In an old Chinatown lab, Arleigh said, “This Universal Translator is incredible.”

A turkey wandering the lab said, “Gobble-gobble.”

The translator beeped and intoned, “More food!”

Preston held up a device. “That’s nothing. This Genifier will switch on the ancient genes of any organism. Soon we’ll have a bigger, fat and juicy turkey for Thanksgiving. Now the setting.”

“Not for 65-million,” warned Arleigh. “We don’t want a T-Rex.”

“Do I look stupid? 20-million, of course.”

“Wait, there’s still…”


In the turkey’s place stood an eight-foot tall Terror Bird. It gazed at them and squawked.

 The translator intoned, “Mmm. Fat and juicy!”
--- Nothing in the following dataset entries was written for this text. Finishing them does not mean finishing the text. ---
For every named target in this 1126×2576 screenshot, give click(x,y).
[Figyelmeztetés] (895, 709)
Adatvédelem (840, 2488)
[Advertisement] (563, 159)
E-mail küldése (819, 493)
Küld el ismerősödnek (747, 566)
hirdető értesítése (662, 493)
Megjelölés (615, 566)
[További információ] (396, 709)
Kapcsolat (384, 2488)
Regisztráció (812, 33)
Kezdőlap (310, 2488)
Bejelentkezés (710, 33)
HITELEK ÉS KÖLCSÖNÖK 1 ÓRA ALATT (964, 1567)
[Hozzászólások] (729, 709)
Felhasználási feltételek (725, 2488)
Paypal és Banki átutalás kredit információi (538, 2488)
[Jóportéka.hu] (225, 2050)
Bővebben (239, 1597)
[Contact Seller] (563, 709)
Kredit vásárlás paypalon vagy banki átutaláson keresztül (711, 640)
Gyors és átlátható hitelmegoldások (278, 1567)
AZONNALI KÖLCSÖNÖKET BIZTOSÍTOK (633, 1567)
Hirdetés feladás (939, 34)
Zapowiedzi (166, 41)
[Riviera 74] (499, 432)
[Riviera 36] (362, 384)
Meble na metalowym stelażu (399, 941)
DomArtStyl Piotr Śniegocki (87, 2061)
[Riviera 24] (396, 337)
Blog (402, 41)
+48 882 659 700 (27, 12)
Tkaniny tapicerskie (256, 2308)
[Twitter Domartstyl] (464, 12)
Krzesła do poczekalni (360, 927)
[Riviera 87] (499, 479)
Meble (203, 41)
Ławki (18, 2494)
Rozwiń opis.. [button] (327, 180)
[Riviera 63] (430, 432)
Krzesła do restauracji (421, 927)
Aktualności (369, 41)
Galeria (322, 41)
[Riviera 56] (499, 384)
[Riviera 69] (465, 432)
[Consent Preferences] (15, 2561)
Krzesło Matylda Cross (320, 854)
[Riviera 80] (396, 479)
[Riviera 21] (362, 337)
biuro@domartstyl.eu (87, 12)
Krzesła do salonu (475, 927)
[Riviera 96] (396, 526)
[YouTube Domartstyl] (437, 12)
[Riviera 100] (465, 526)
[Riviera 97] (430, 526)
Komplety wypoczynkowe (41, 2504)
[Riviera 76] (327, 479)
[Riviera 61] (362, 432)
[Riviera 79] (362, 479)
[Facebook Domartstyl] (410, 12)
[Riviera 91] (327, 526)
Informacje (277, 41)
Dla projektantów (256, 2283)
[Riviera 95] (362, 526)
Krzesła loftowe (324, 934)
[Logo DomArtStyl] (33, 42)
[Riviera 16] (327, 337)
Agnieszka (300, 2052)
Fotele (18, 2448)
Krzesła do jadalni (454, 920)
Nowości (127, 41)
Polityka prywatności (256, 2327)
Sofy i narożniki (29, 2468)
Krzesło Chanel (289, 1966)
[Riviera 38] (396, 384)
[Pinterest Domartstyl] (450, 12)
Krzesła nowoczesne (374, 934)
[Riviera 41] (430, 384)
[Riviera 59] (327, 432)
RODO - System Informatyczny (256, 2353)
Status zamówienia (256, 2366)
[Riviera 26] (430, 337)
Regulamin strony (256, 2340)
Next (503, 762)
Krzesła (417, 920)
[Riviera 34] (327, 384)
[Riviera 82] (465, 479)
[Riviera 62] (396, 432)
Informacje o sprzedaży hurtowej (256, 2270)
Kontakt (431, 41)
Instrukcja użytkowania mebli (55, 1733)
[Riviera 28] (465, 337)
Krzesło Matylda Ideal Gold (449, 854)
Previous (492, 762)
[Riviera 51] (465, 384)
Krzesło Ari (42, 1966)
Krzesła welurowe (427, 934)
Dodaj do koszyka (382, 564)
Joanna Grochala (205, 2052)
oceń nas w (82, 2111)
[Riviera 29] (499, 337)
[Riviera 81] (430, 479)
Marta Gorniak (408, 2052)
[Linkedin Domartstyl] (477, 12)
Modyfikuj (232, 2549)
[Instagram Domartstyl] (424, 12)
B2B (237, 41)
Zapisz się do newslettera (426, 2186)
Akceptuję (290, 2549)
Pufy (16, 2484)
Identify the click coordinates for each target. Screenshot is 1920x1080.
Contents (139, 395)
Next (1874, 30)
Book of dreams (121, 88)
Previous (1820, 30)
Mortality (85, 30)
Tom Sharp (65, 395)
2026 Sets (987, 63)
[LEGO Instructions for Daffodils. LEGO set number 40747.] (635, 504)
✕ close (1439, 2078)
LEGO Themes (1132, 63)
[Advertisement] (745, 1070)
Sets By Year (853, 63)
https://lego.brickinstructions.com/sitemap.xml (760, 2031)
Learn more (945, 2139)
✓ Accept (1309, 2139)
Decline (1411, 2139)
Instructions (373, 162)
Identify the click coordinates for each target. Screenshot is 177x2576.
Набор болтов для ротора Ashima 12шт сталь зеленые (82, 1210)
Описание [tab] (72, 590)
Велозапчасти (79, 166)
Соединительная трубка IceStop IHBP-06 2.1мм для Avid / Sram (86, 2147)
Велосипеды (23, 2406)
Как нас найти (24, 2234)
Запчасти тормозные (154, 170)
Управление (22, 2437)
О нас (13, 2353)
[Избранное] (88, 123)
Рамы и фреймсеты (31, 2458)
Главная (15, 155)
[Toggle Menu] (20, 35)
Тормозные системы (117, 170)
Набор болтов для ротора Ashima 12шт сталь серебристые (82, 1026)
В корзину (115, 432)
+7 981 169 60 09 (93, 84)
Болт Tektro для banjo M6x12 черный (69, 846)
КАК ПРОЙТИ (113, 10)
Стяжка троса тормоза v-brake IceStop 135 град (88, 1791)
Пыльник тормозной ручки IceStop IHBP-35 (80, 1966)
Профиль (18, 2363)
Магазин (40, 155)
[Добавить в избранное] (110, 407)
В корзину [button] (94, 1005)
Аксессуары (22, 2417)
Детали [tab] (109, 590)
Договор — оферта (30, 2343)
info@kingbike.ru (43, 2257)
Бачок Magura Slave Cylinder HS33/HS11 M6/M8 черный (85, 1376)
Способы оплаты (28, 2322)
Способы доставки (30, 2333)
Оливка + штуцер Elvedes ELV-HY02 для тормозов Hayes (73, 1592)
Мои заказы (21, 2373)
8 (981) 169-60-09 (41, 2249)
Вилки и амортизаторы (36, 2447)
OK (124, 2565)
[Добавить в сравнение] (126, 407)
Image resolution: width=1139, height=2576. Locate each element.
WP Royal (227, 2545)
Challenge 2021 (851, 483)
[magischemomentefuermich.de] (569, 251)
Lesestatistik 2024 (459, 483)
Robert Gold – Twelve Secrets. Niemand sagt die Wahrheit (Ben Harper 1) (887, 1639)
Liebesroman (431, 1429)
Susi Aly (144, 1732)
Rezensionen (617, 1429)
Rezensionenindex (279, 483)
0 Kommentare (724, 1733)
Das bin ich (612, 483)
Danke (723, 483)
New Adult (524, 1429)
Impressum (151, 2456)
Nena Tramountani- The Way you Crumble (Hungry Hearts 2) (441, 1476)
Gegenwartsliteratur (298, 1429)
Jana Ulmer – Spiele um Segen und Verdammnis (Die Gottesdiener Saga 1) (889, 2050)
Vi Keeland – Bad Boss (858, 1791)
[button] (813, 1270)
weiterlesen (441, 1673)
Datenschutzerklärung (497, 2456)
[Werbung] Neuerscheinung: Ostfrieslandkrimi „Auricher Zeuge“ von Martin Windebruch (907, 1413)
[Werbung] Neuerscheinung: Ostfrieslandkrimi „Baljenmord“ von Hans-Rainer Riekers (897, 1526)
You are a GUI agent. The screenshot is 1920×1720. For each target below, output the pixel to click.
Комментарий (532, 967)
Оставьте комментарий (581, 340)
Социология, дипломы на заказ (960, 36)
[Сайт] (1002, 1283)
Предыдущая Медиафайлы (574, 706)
Written for the Friday Fictioneers:

Happy Thanksgiving to everyone who celebrates it. 

Author’s Notes:

Terror Birds: “Phorusrhacids, colloquially known as terror birds, are an extinct clade of large carnivorous flightless birds that were one of the largest species of apex predators in South America during the Cenozoic era; their conventionally accepted temporal range covers from 62 to 1.8 million years (Ma) ago…They ranged in height from 1 to 3 m (3 to 10 ft).”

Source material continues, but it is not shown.